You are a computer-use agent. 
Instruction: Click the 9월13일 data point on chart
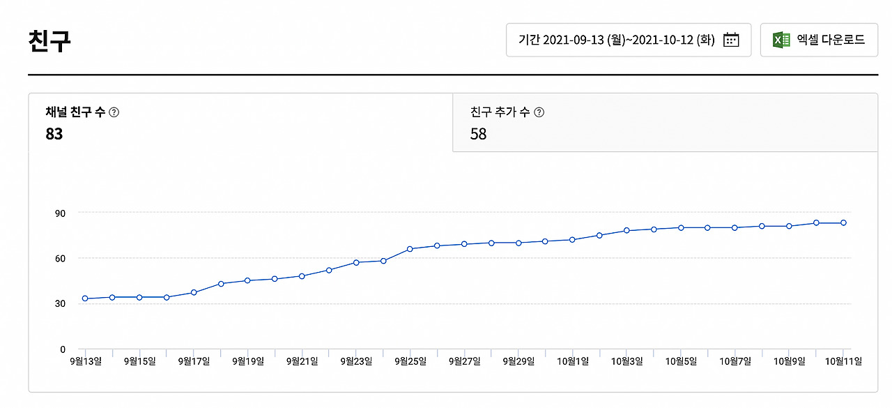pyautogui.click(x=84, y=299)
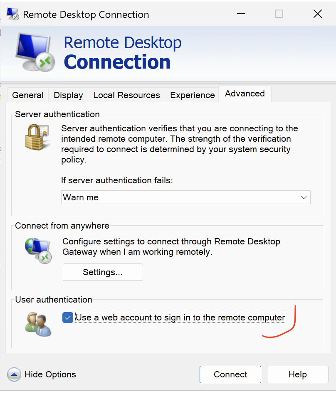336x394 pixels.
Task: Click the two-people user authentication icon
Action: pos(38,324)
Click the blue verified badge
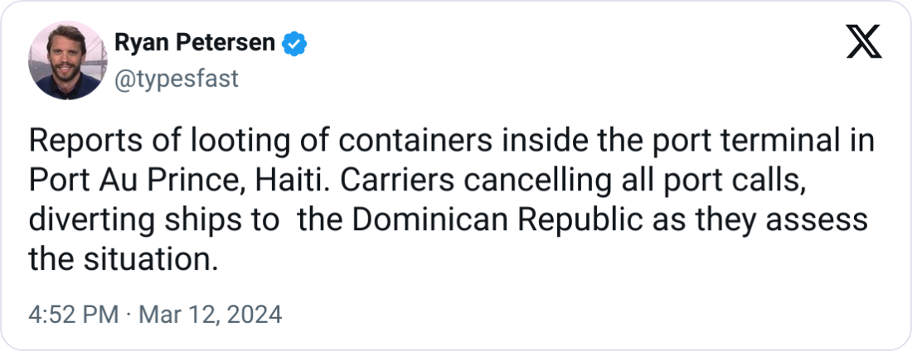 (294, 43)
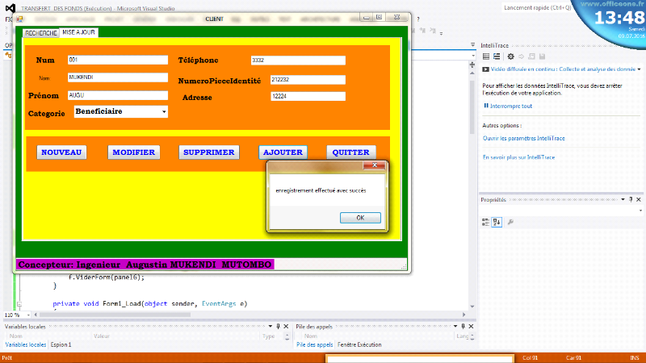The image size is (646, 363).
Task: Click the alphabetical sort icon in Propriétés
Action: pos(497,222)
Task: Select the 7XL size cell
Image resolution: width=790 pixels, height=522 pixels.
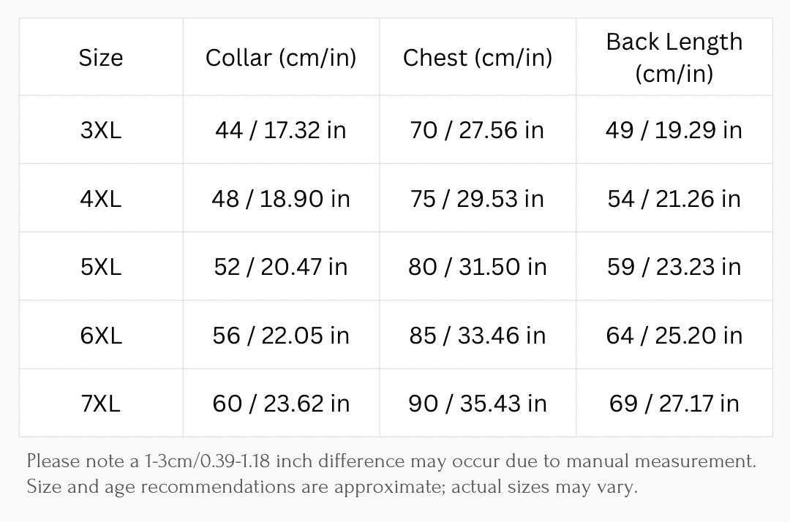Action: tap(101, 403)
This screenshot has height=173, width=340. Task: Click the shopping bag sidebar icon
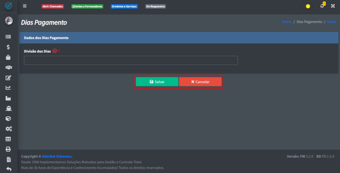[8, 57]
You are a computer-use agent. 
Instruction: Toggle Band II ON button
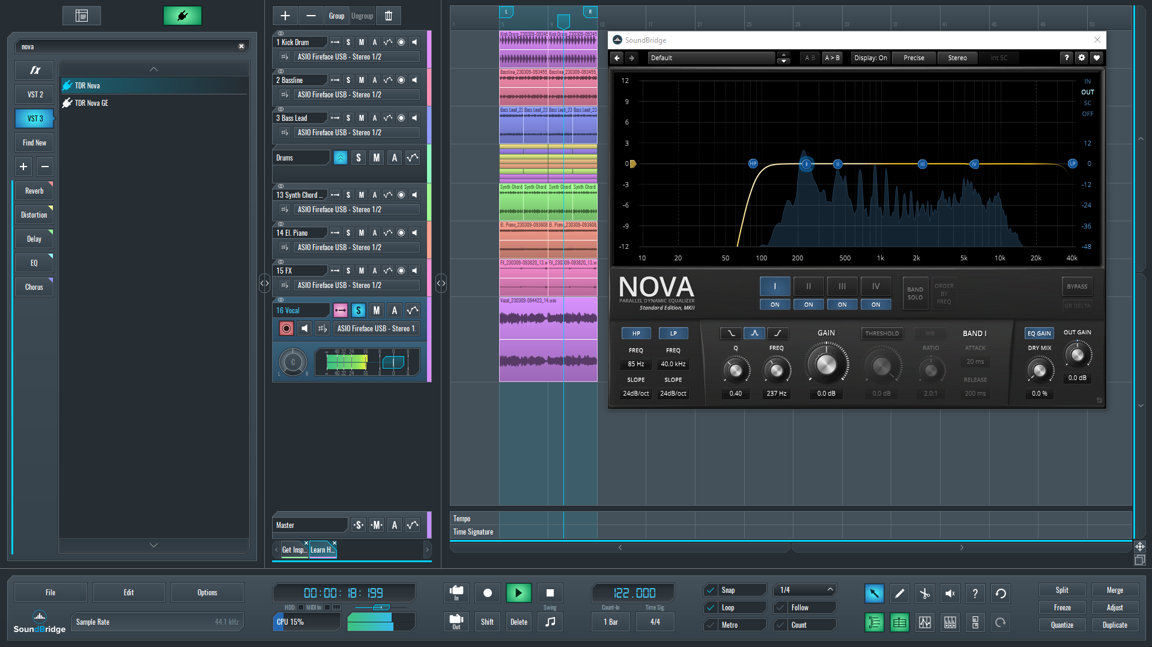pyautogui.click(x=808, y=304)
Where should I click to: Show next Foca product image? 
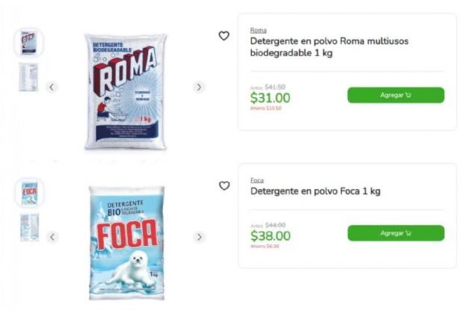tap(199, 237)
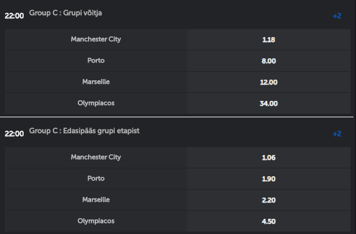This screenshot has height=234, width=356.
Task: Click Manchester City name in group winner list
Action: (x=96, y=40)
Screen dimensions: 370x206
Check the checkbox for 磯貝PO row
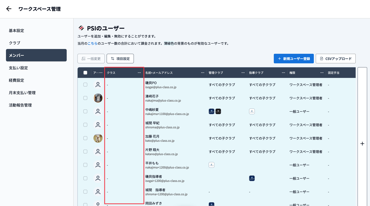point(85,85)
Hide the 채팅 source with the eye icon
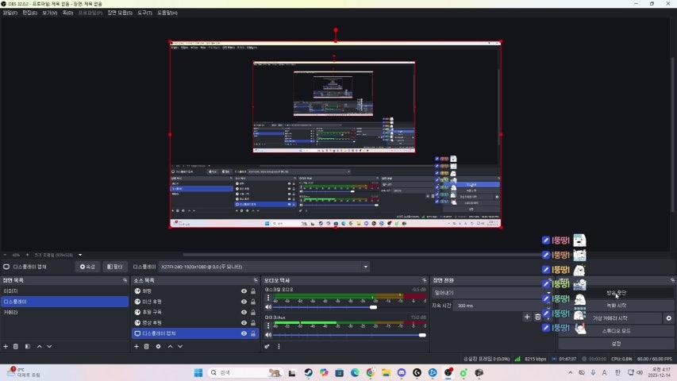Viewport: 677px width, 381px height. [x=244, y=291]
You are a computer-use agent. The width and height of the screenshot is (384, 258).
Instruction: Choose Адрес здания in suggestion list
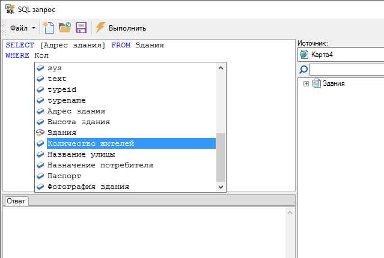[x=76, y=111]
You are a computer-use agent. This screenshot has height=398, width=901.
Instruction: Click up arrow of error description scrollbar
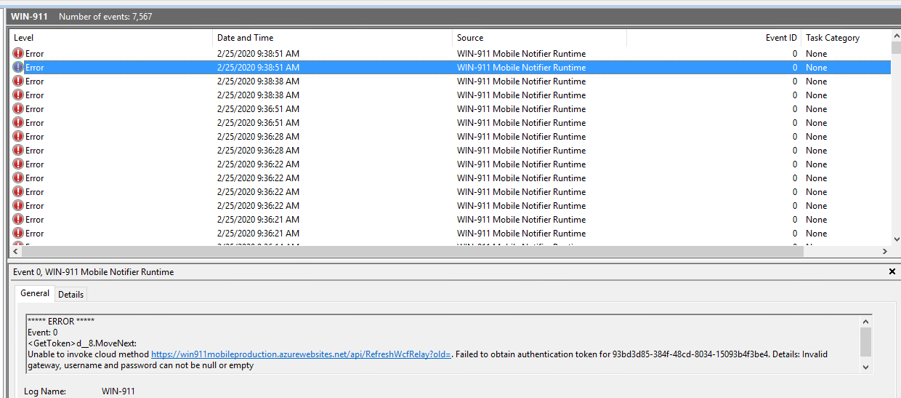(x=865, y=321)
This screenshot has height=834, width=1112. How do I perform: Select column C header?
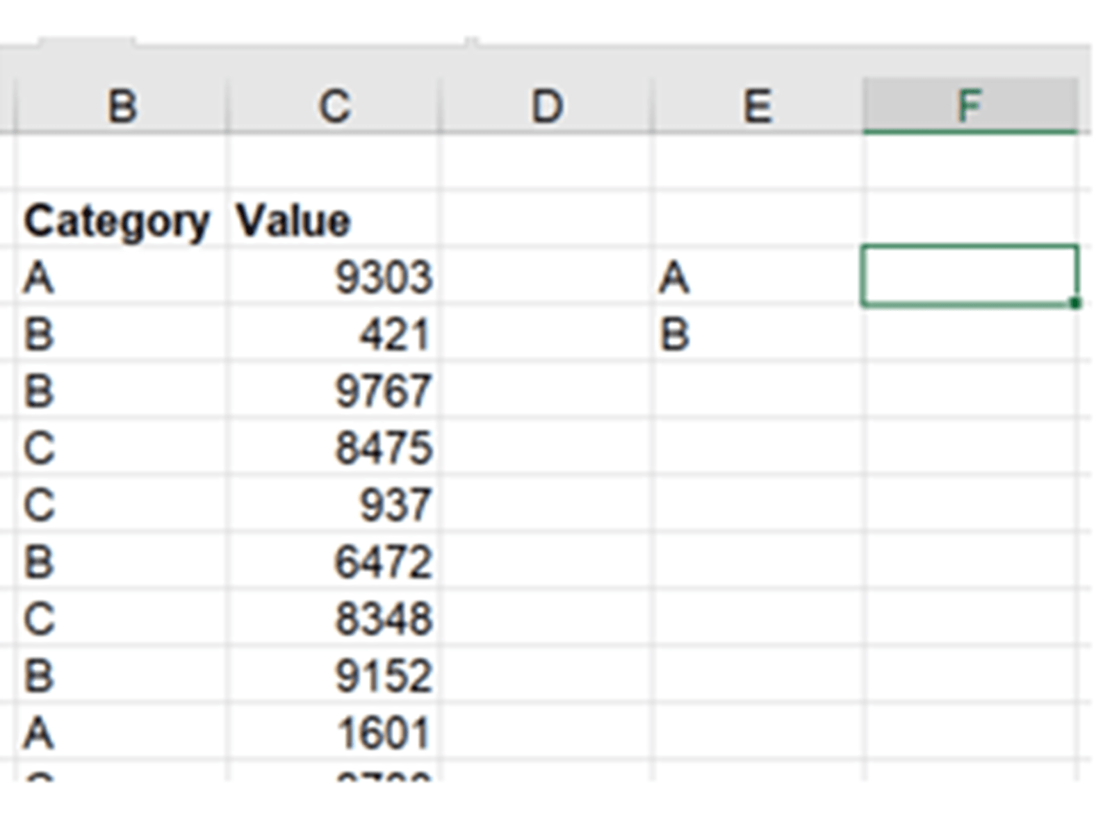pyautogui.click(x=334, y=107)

→ **WORK TASK**
Omit the pictures; set down each record exactly.

→ **RESULT FOR THIS EXERCISE**
You are a computer-use agent. 
Instruction: Click the 9월13일 data point on chart
pyautogui.click(x=84, y=299)
336x394 pixels.
Task: Click the two-people user authentication icon
Action: pos(38,324)
Click the blue verified badge
 (294, 43)
The image size is (646, 363).
Task: Click the alphabetical sort icon in Propriétés
Action: pos(497,222)
Task: Select the 7XL size cell
Image resolution: width=790 pixels, height=522 pixels.
Action: tap(101, 403)
This screenshot has height=173, width=340. Task: Click the shopping bag sidebar icon
[8, 57]
You are a computer-use agent. 
Instruction: Toggle Band II ON button
pyautogui.click(x=808, y=304)
Where should I click to: Show next Foca product image? 
tap(199, 237)
This screenshot has height=234, width=356.
Task: Click Manchester City name in group winner list
Action: (x=96, y=40)
Screen dimensions: 370x206
Check the checkbox for 磯貝PO row
point(85,85)
Hide the 채팅 source with the eye icon
Viewport: 677px width, 381px height. [x=244, y=291]
You are a computer-use agent. The width and height of the screenshot is (384, 258).
Instruction: Choose Адрес здания in suggestion list
[x=76, y=111]
You are a computer-use agent. This screenshot has height=398, width=901.
Instruction: Click up arrow of error description scrollbar
(x=865, y=321)
This screenshot has height=834, width=1112. How do I perform: Select column C header?
pyautogui.click(x=334, y=107)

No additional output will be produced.